Data Version Control
One of the resources that matcha provisions by default is a storage container for data. The storage container is
tool-agnostic, so whether you want to use the dvc
package, LakeFS
or some other data version control package is
up to you.
You can find all the specifications for the data version control resource in the
infrastructure/data_version_control_storage
folder inside matcha_ml
.
Using the provisioned resources with the dvc
package
Let's work through a short example of provisioning a set of resources using matcha, then setting up data version control
with the popular dvc
package such that it versions and stores data on the provisioned resources.

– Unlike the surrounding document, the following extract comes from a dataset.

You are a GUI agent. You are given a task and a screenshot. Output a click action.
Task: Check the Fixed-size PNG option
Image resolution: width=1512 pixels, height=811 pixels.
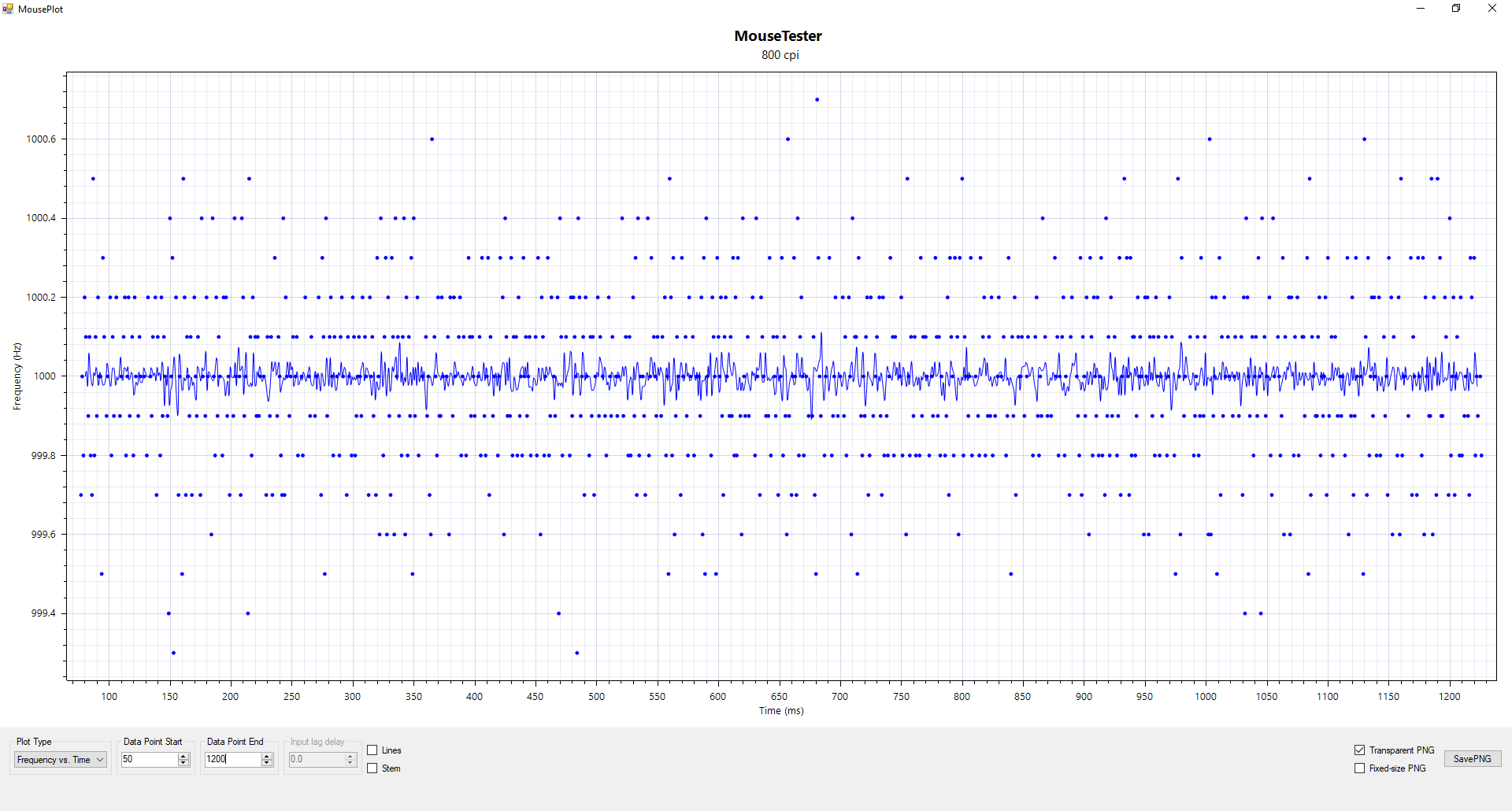click(1359, 768)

The documentation for the dvc
package can be found here.
First, let's provision a set of resources:
$ matcha provision
Once that's finished, we can ask matcha for the connection string to our storage bucket.
$ matcha get --show-sensitive data-version-control
This will print something like the following to your terminal:
Below are the resources provisioned.
Data version control
- flavor: FLAVOR
- connection-string: CONNECTION_STRING
- account-name: ACCOUNT_NAME
- container-name: CONTAINER_NAME
Now that we have our connection string (you should keep this a secret), assuming you have followed the steps from the
dvc docs for initializing and adding files for dvc
to track, we can tell the dvc
package where to look for historic
data, and where to push new, versionable data. This is done as below:
$ dvc remote modify --local my_dvc connection_string CONNECTION_STRING
$ dvc remote modify my_dvc url azure://CONTAINER_NAME
$ dvc remote modify my_dvc account_name STORAGE_ACCOUNT_NAME
It's important to make sure your connection string is stored in config.local
, so your connection string never appears
in any public repository.
That's it! Whenever you run dvc push
, dvc pull
or dvc checkout
, you or whoever you grant access to your storage
container is interacting with the azure storage container provisioned by matcha specifically for data version control.